* Your objective *
Answer these questions about the programming question below.
1. What did the writer read that eval(repr(object)) should be equivalent to?
2. Which two classes did the writer implement for the cards?
3. Besides self, which two parameters does the Card class's __init__ method take?

* Text passage *
┄┄┄┄┄┄┄┄┄┄
Question

I am messing around building a deck of cards. I have an issue where I have read that eval(repr(object)) should be equivalent to the object stack overflow topic.

I implemented two classes for my cards, a Card class and a Deck class. Each has a repr method in which I attempted to keep as close to the syntax of actually creating the object. Code for init and repr of Card and Deck:

class Card(object):

    def __init__(self, num, suit):
        self.__num = num
        self.__suit = suit

    def __repr__(self):
        return "{!r}({!r},{!r})".format(self.__class__, self.__num, self.__suit)
┄┄┄┄┄┄┄┄┄┄
Dataset entries
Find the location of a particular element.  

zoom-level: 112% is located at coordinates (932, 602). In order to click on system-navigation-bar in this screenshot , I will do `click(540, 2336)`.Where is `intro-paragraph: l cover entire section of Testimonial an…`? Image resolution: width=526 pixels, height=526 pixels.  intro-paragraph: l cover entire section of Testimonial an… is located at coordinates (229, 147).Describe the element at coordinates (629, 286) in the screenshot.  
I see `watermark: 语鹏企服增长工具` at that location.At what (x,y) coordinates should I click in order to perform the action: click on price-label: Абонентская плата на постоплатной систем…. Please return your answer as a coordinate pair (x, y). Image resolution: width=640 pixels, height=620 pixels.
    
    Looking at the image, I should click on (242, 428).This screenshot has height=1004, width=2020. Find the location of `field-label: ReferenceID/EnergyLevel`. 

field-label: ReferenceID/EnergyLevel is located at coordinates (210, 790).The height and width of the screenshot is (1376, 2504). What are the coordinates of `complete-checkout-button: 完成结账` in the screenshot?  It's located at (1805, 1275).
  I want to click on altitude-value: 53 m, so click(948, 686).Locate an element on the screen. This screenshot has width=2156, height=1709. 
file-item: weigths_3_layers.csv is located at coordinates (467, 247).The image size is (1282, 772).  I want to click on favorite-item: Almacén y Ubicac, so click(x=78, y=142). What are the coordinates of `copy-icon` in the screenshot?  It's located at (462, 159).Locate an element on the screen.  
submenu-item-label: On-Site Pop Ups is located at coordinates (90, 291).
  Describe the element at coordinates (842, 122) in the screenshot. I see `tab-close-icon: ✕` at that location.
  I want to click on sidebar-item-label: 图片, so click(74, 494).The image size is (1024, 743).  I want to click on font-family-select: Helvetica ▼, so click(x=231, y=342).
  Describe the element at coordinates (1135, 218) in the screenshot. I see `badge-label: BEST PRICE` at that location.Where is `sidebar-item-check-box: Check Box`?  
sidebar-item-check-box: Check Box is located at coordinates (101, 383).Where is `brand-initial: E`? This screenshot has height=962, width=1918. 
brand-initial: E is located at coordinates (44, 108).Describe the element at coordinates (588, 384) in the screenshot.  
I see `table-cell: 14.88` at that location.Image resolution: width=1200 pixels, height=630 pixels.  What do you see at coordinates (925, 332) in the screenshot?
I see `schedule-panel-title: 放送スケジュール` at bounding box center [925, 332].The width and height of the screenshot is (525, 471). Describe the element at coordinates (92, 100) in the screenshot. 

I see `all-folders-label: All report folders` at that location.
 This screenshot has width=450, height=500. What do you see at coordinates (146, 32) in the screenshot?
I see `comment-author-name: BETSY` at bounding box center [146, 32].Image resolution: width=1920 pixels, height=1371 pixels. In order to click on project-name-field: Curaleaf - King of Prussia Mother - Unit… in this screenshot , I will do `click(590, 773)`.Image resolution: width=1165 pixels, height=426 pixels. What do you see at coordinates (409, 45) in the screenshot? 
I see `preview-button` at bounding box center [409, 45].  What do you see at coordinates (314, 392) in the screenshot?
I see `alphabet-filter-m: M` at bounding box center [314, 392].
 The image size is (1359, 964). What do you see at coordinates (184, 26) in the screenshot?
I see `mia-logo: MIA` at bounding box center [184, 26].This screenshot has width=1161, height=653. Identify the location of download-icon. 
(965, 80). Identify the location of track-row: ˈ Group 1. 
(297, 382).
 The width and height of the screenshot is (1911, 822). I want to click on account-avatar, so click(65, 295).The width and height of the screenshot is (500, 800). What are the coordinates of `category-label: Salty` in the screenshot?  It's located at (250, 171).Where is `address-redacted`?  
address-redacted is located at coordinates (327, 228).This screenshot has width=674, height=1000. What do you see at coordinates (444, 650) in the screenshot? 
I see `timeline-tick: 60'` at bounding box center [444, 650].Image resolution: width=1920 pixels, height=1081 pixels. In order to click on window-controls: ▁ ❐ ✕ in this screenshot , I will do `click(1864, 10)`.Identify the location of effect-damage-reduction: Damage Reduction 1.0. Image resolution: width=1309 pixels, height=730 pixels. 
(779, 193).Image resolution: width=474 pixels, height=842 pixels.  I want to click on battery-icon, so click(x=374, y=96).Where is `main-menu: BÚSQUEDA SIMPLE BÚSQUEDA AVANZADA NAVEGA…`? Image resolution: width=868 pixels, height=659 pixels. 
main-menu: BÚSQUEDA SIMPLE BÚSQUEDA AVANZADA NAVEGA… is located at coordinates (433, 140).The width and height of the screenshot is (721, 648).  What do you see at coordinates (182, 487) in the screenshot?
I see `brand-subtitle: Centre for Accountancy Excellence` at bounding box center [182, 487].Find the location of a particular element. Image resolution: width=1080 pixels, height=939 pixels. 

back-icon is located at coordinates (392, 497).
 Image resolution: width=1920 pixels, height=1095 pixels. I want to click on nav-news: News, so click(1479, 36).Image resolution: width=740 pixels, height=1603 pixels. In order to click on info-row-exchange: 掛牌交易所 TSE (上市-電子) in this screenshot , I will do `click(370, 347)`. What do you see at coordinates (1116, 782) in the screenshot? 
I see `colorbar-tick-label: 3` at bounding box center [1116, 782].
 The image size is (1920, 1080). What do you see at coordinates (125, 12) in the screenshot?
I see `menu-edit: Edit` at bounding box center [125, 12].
┄┄┄┄┄┄┄┄┄┄
* Answer area *
1. The object.
2. A Card class and a Deck class.
3. num and suit.